THE URBAN PROFILE: GIVEN THE AFFLUENT ARE CONCENTRATED IN URBAN AREAS IT IS USEFUL TO UNDERSTAND THE STRUCTURE OF THE URBAN AREAS
Trend in Urban Population and Households
In the last decade China added 21 million urban dwellers every year. This was a function of:
- Rural to urban migration within a province as well as from province to province migration (rural workers from the west moved to urban areas in east) for higher pay
- Urban areas having a greater share of births and lower death rate than rural as a result of the disparity in the age profiles of the two populations.
This trend is expected to continue – but at a slowing rate for the next decade, mainly as a result of significantly slower rural to urban migration as there are relatively few young persons left in rural areas and there is strong evidence that rural persons over 39 do not migrate for permanent urban residence.
Cities by Size of Population
In 2012 there was a reported 845 counties (cities) with an urban population in excess of 200,000 persons.
Of these, the majority are with a population of less than half a million and the number of such urban areas will increase from 601 to 717 by 2022 given migration and population trends.
At the other extreme there are presently 15 cities with a population over 5 million and this is projected to increase to 19 by 2022.
Number of Households by City Size segments
However, while there are relatively few urban areas with a population over 10 million, they none the less account for a very significant proportion of all urban households. In fact the very large cities are as important as the 1 to 2 million person cities in terms of total households in them.
The 15 urban areas with a population in excess of 5 million persons in 2012 account for 25% of all urban households in a city of more than 200,000 persons.
This means the large cities are important in terms of coverage of urban households.
City by Class/Tier Classification
The Reader should also be aware that city ‘Class’ or ‘Tier’ is not a consistent indicator of city size or affluence and it is unwise to use it as a form of market opportunity classification. The classification takes into account the administrative role of the city. As such it is possible, for example, to have ‘A’ cities which are smaller (and/or less affluent) than ‘B’ level cities.
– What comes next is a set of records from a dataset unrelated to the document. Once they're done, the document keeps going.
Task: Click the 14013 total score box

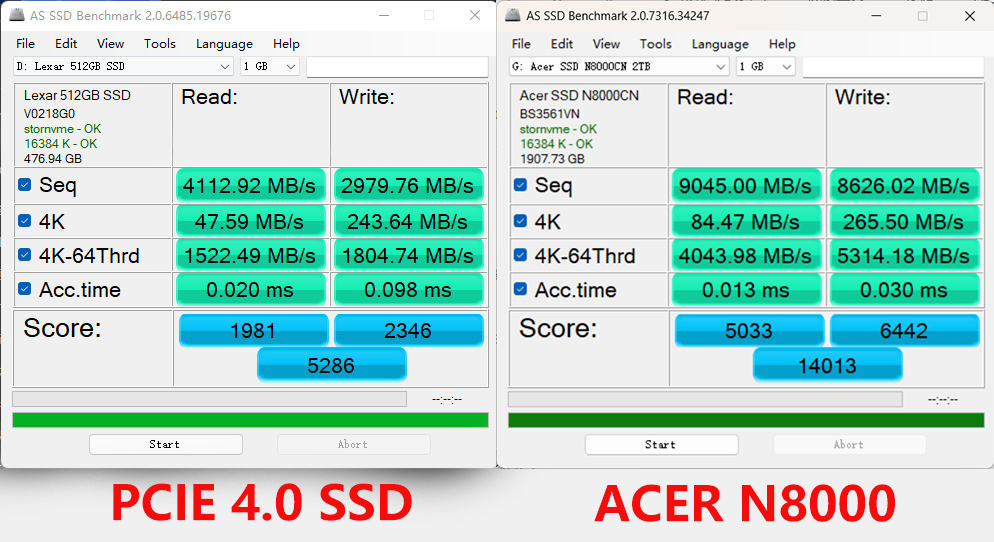Action: coord(827,365)
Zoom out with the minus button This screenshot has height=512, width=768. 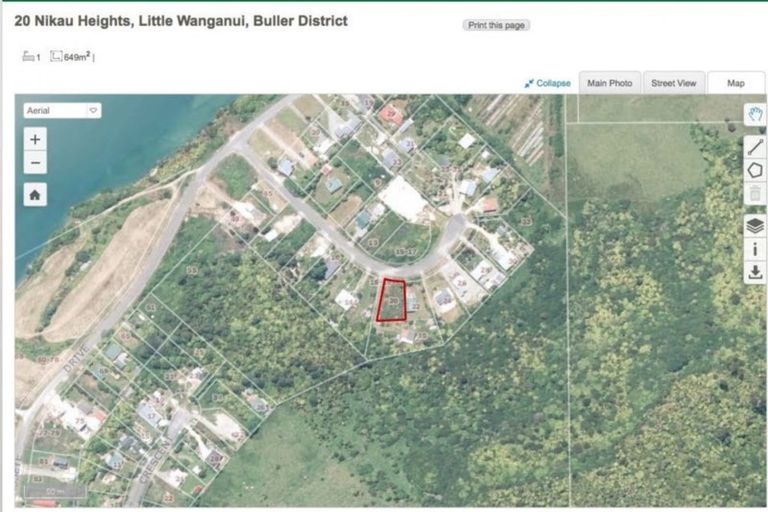pos(35,163)
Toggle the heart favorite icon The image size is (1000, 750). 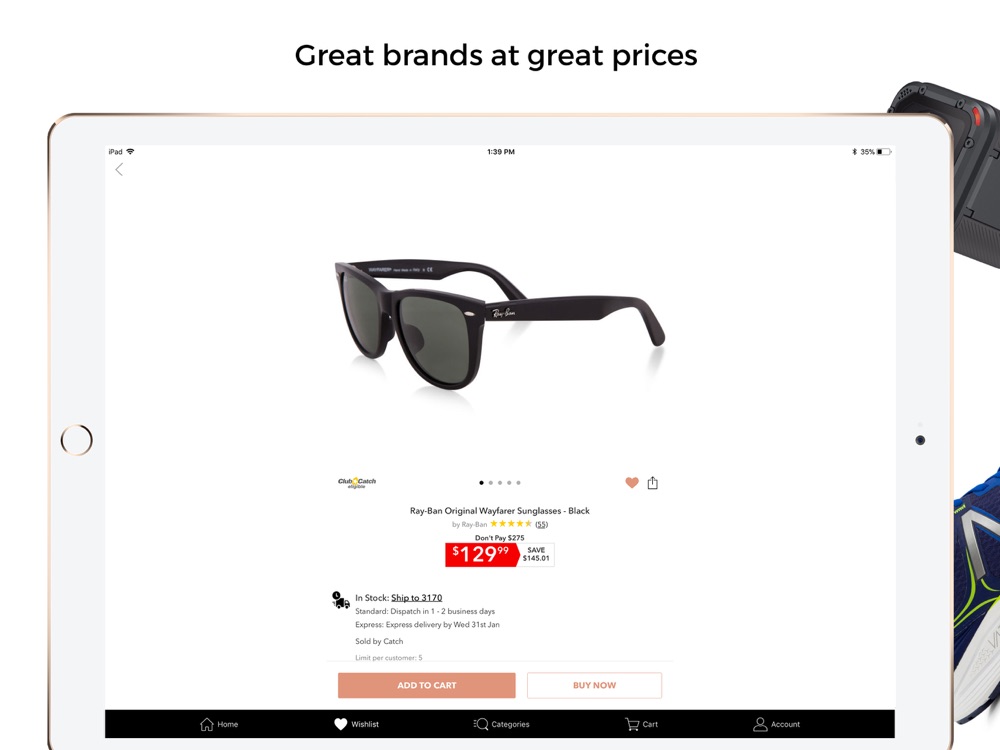pos(632,483)
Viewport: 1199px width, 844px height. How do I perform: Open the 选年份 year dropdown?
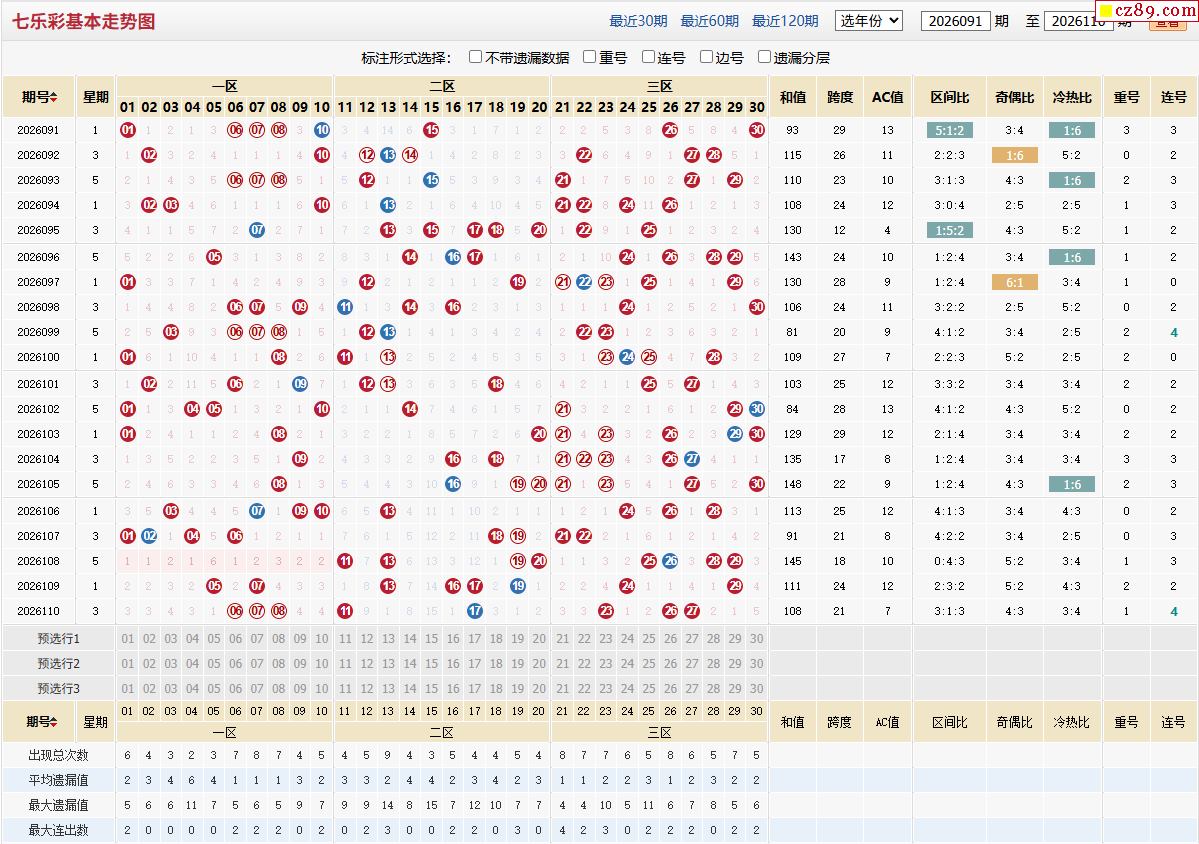(x=869, y=21)
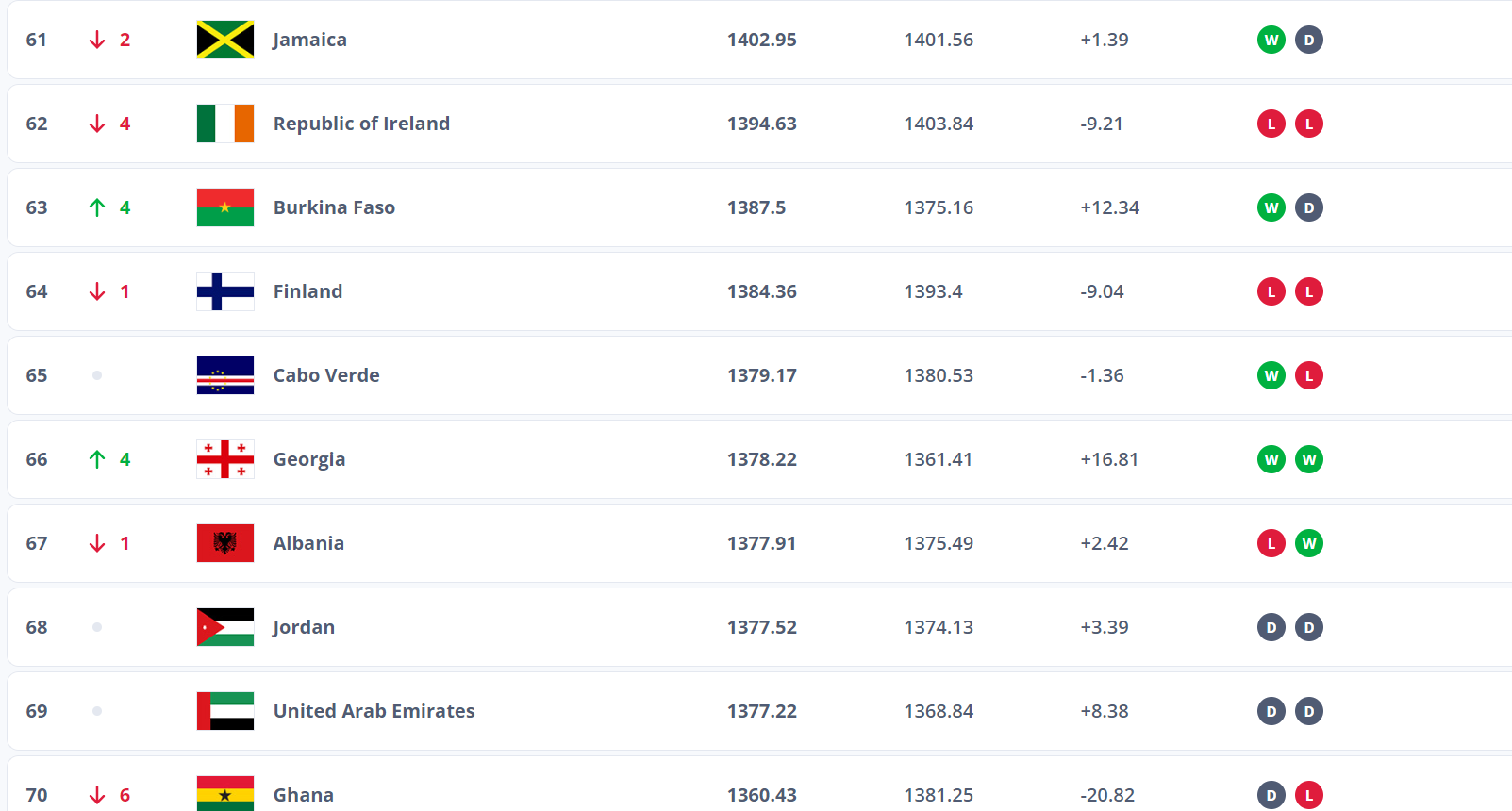1512x811 pixels.
Task: Click the Jordan flag icon
Action: click(225, 627)
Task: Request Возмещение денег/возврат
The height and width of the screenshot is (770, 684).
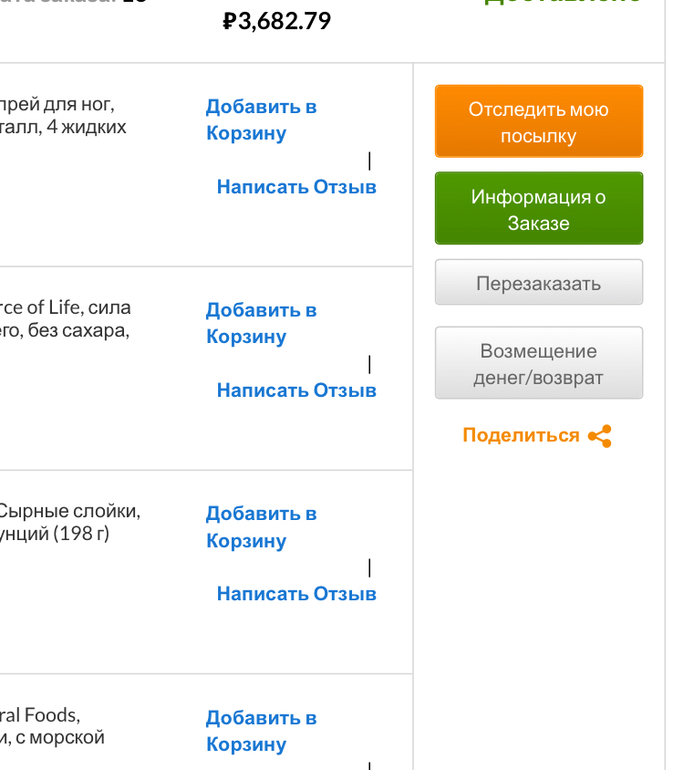Action: [538, 364]
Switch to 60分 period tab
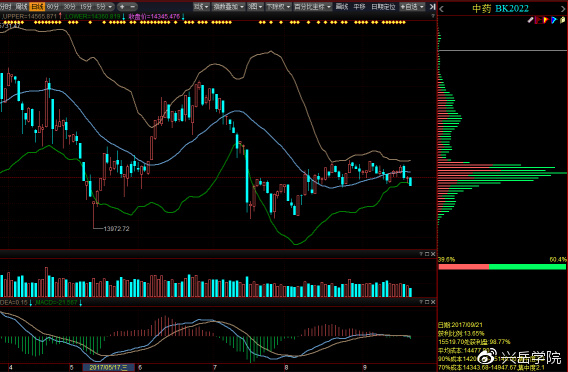The image size is (568, 372). coord(53,7)
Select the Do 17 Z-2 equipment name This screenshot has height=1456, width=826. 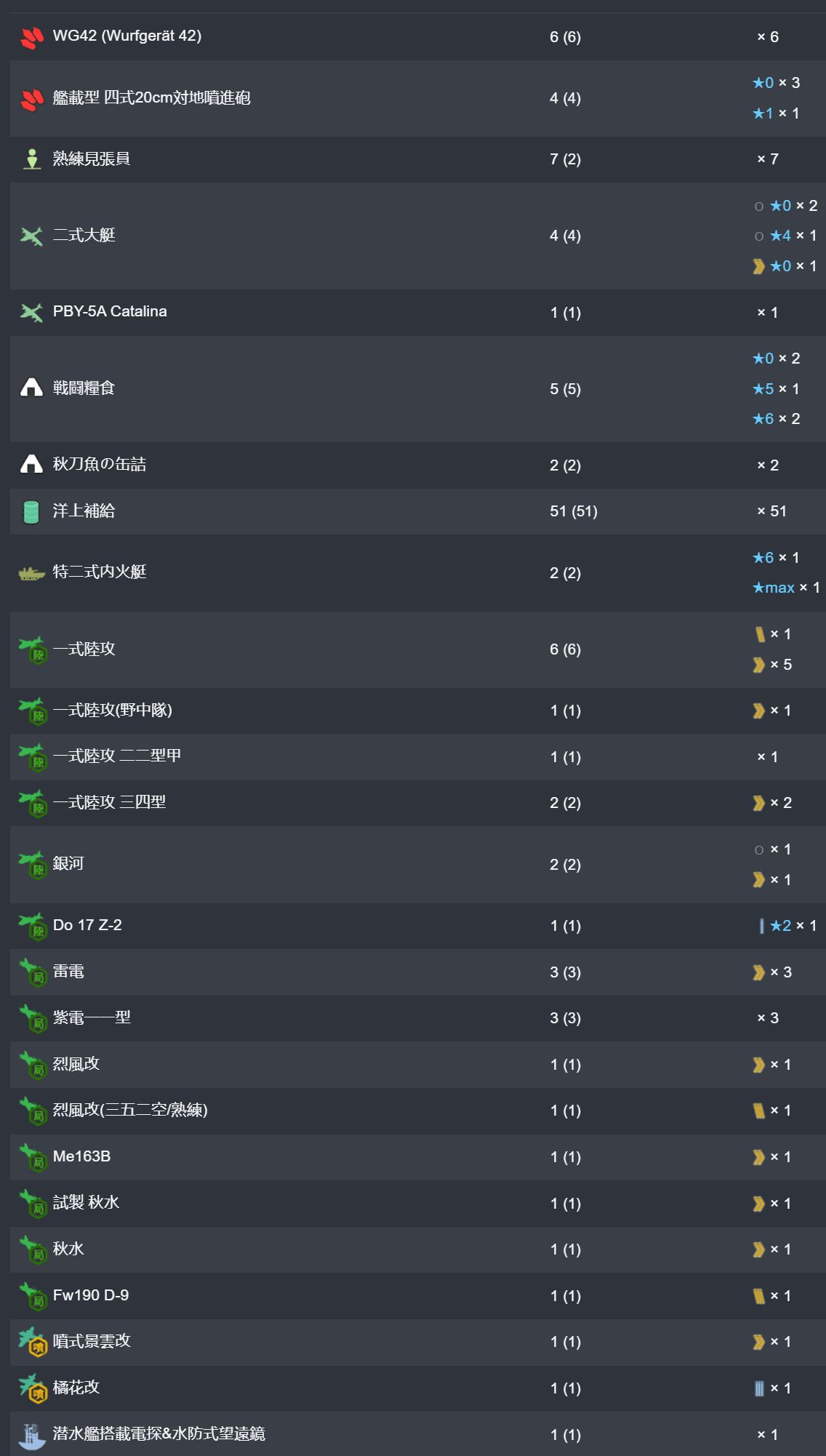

The table below shows the distribution of cities by class/tier by urban population size.
Key Issues
- The urban population of China will continue to grow, but at a slower rate than before and as a result of different forces. Increasingly rural to urban migration will decline in importance and this will be off set to some extent by the urban areas (with their younger populations compared to rural areas) accounting for an increasing proportion of births.
- As a result whereas 52% of the population (and 54% of households) are designated as urban in 2012, this increases to 64% for both by 2022. The growth rate for the next decade is nearly half that of the previous decade and three quarters in terms of number of persons.
- The focus on larger cities will continue. While there are relatively few large cities (15 with a population over 5 million persons out of a total of 845 urban areas with a population over 200,000 persons) they are nonetheless very important in terms of share of urban households. In 2012 they account for 25% of all urban households and this increases marginally to 26% by 2022.
- While ‘A’ level (Tier 1) cities are important it should be appreciated that the
classification of such cities reflects their administrative role and in fact there are many ‘B’ (Tier 2) cities which are larger and have more affluent households than a number of ‘A’ cities. It is not advisable to develop distribution strategies based on city tier classifications.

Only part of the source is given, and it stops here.